Before I Wake enjoys a dogged fascination with its characters. They’re people who this film is as interested in building up as its several delirious dream set-pieces. The result is a vision of a family in genesis, foregoing past crises to deal with a current one that just so happens to feature a dream demon who would not look out of place in a Tim Burton animation.
With a premise reminiscent of Jerome Bixby’s “It’s a Good Life”—which in turn was adapted into one of the more memorable The Twilight Zone episodes in which a kid’s temper tantrum causes adults be “sent into the cornfield”—Before I Wake has a potentially comical setup about parents walking on eggshells around a child, lest they provoke a night terror that will come for them. However, Flanagan who is working from a screenplay by himself and Jeff Howard, grounds the picture in clever pathos by making it as much about the parents’ fear of failing a ward as it is of fearing the boy’s powers. The film openly invites viewers to question the parenting skills of Jessie and Mark, as one undeniably uses her adopted son’s powers to soothe her own grief and pain. The sophistication in its characterization only heightens dreams which are channeled mostly out of prosthetic effects that are striking in their wonderment, if not ever fully convincing in their verisimilitude.
Such deftness offsets the movie’s overreliance on formula and convention. With a plot structure far more pat than Flanagan’s better films, there is a lack of urgency as the protagonists fall farther down Cody’s rabbit hole. And while Tremblay would go on to give a stunning young performance after this in Room, his character is asked to be too precocious yet inexplicably naïve by half, particularly as it is clear that he’s more than a little aware of what havoc his dreams can wreak. The result is a wayward son who should have traveled much further afield than he has.

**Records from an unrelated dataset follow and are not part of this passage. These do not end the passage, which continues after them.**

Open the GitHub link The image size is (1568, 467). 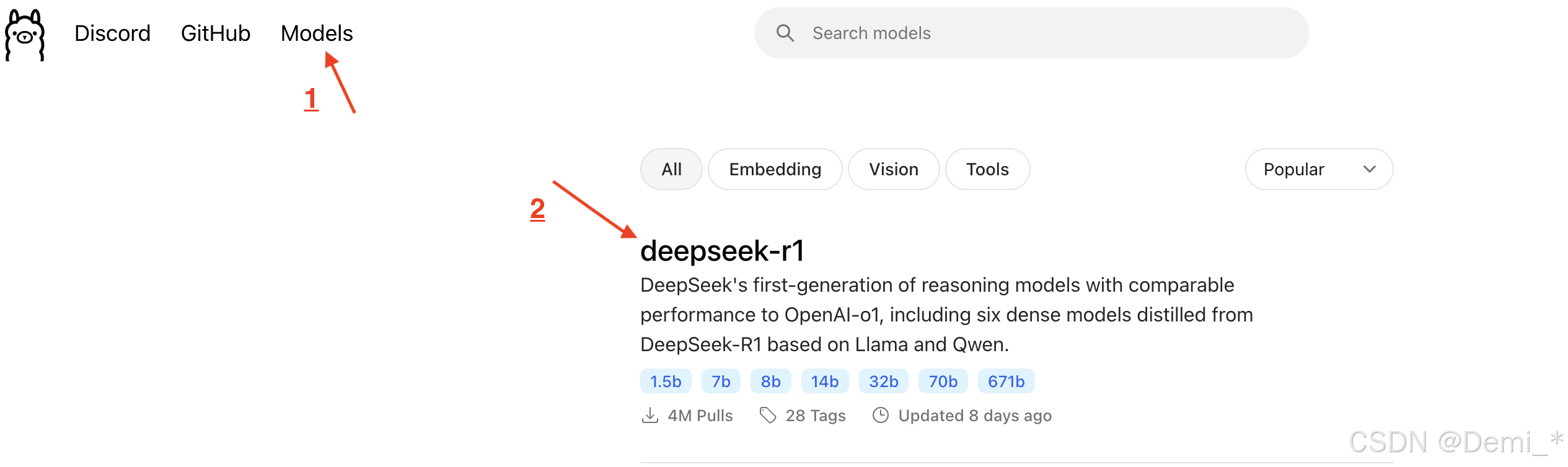click(215, 33)
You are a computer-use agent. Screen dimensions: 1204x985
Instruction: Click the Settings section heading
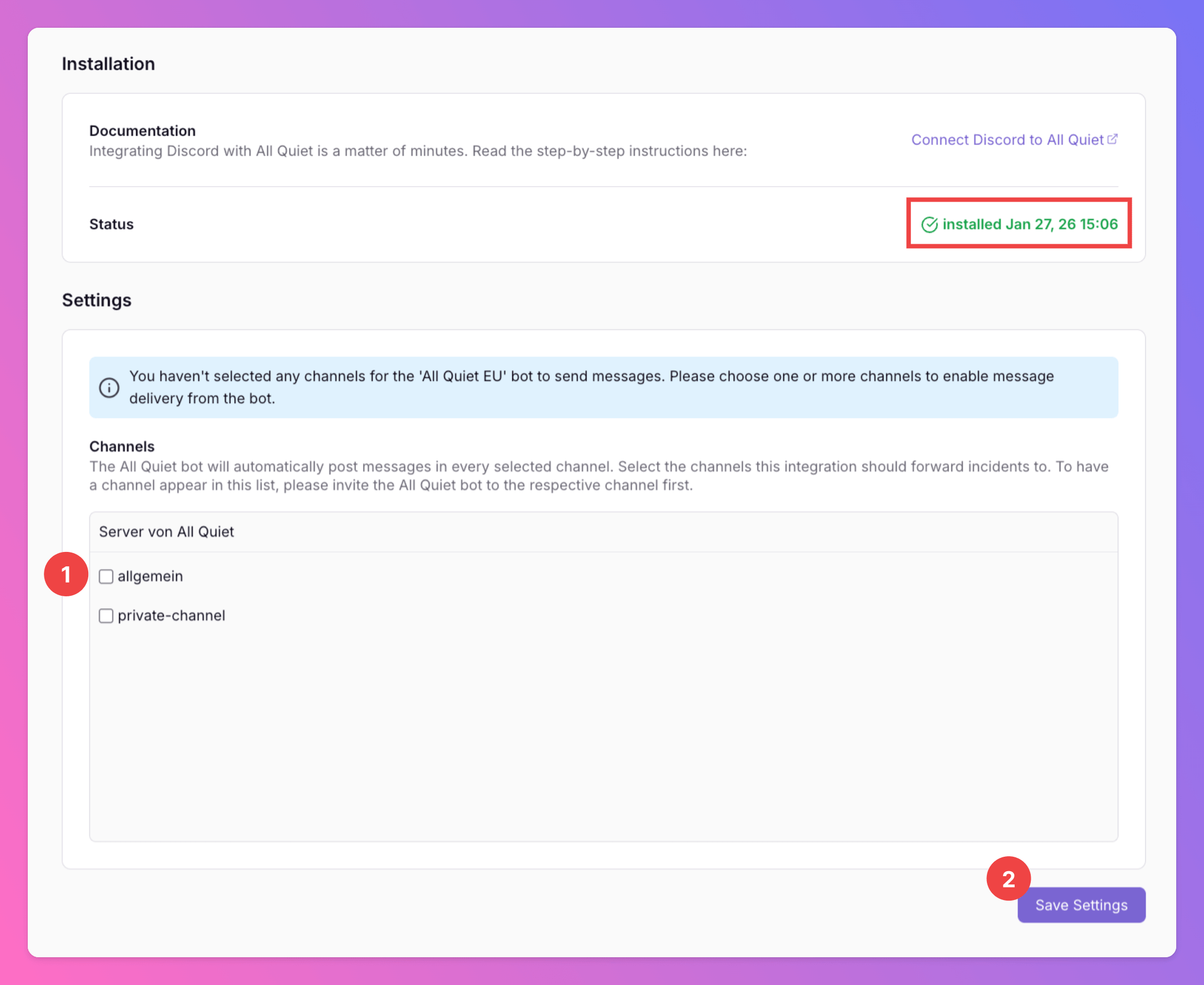coord(97,300)
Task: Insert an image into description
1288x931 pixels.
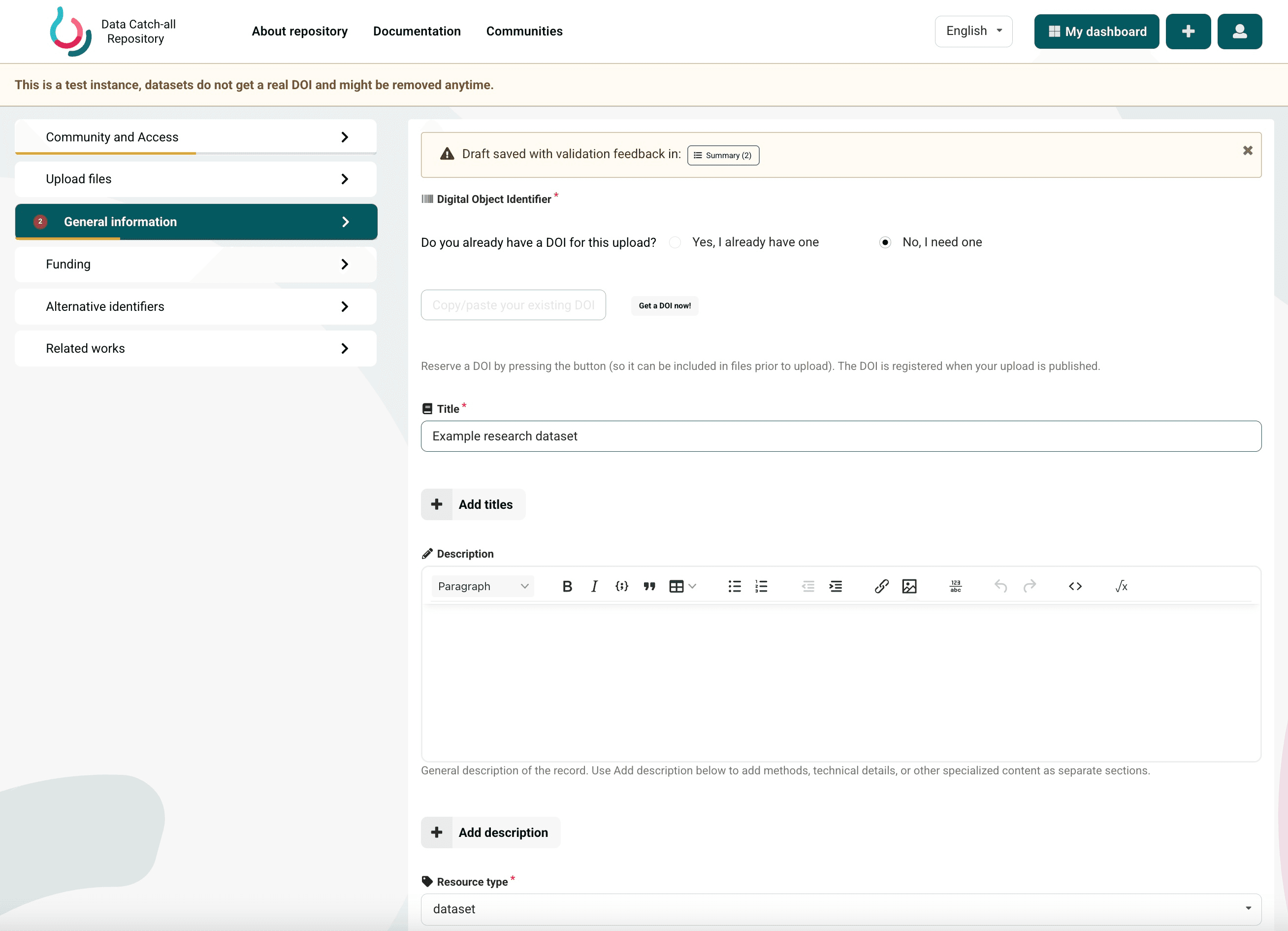Action: click(909, 586)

But in a story that emphasizes parenthood over the life and times of children, Bosworth and Jane bring needed authenticity to a film, grounding the sentimentality in a believable wistfulness. Jane is especially poignant as the morose and sullen hubby whose reaction to loss is to grow his hair out like a surfer, as if he can float away in his despair.
Their crucible, coupled with the movie’s visual splendor of flights off frightening fancy, elevates Before I Wake above its humdrum narrative beats, making this the kind of film horror enthusiasts should pine for, particularly in the dreamless doldrums of winter.